By Matthew A. Ward
CHESAPEAKE, Va (Reuters) - Exploring one of the country's darkest chapters, the United States National Slavery Museum was supposed to open four years ago on 38 acres along the Rappahannock River in Fredericksburg, Virginia.
Plans for the 100,000-square-foot museum were elaborate: a 450-seat theater, full-scale replica slave ship and hundreds of donated relics such as the leg irons forebears of many Americans wore during the long, cruel voyage from West Africa.
But the museum filed for Chapter 11 bankruptcy protection on September 21, putting its prospects in doubt and leaving donors and supporters of the project conceived 10 years ago by Virginia's first black governor to wonder what went wrong.
Lawrence Wilder, the former governor, and other museum directors aren't offering much public explanation. A spokeswoman for Virginia Commonwealth University's Center for Public Affairs, where Wilder is a professor, said this week he "will not be making any statement at this time."
In February, Wilder blamed the economy for the delay and insisted the museum would be built as planned.
Despite backing from comedian Bill Cosby, a major fundraiser for the museum who reportedly gave $1.2 million of his own money, the museum was unable to pay taxes owed to Fredericksburg on land donated for the project, said city Treasurer Jim Hanley.
Bankruptcy court emerged as the museum's sole option, Hanley said.
"After a certain length of time (of not paying), the city has the authority to sell the property for the taxes," Hanley told Reuters.
"We started the process of the sale, and now they have filed bankruptcy, and that puts a stay on the sale of the real estate."
The museum's 2007 tax return, the last filed, shows it had raised $577,173 and with other income had a total revenue of $581,740 that year.
Among its $527,050 in expenses were $124,449 worth of "exhibition expenses," $27,700 for advertising and marketing, and a "fundraising event expense" of $34,458.
The museum reported being $54,690 in the black for the year, with net assets valued at $17,581,765.
Four years later, the museum's bankruptcy filing in the Eastern District of Virginia puts estimated liabilities between $1 million and $10 million, with creditors' unsecured claims totaling $3,233,784.
'SAD IT WENT SOUTH'
Lexington Design & Fabrication in Los Angeles, which was creating the museum's hi-tech exhibits, is owed the most of any creditors. The bankruptcy filing puts the amount due at about $1.6 million, but the company told Reuters the figure is closer to $200,000.
"It was a project we were really excited about, and we were really sorry when they were unable to raise the necessary money to go forward," CEO Richard Bencivengo said in a phone interview.
"We've already written down the loss. We don't expect there's any opportunity for a nickel-on-the-dollar kind of compensation, and we're all very sad it went south."

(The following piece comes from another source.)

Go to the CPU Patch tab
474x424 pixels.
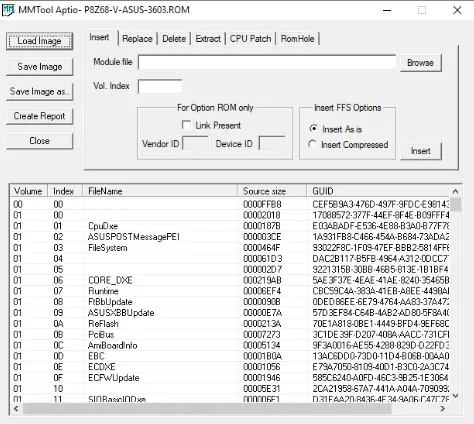click(250, 39)
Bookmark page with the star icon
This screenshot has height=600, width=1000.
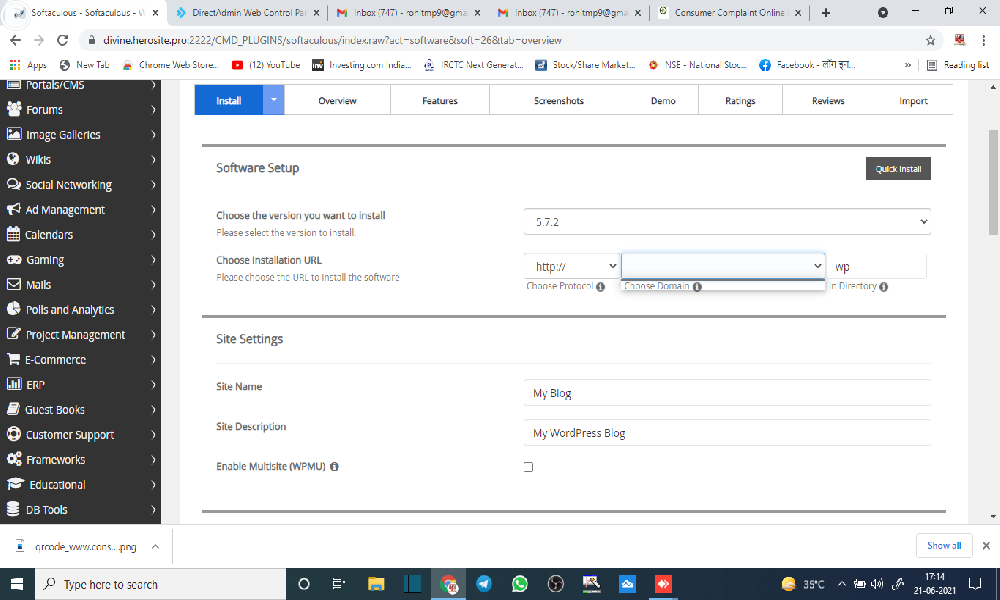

Another company, Maryland-based Clark Construction, which provided pre-construction services, said it was not owed any money despite being named as a creditor in court filings.
Cosby declined comment through his agent, and officials listed on the museum's 2007 tax return either would not discuss the bankruptcy or could not be reached.
Mae Tarver's husband Willie, an artist and Korean War veteran, donated a steel sculpture he created of a slave market to the museum before he died last year. Now the 78-year-old Wadley, Georgia widow wants museum directors to authorize payment for the piece or give it back.
"If they're not going to have the museum, they can still have it, but just pay me for it," she said. "If not, I would like for it to be returned."
A Chapter 11 bankruptcy protects applicants from creditors' lawsuits while a court-approved reorganization plan is developed, suggesting museum directors wish to regroup and press ahead with the project.
But city Treasurer Hanley thinks the dream for the Fredericksburg site is dead. He expects the land will be sold and the city will get its tax money, though he said people would "still be delighted" if Wilder could get the project back on its feet.
Joseph Miller, a University of Virginia history professor and slavery expert, said a museum on the history of slavery would offer an important contribution to the national culture.
"I think that it's an important step in moving beyond the divisions that we still inherit from slavery," he said.
"I think that until you put something up front, and people can talk their way through -- however painful that may be -- that it's very hard to move on."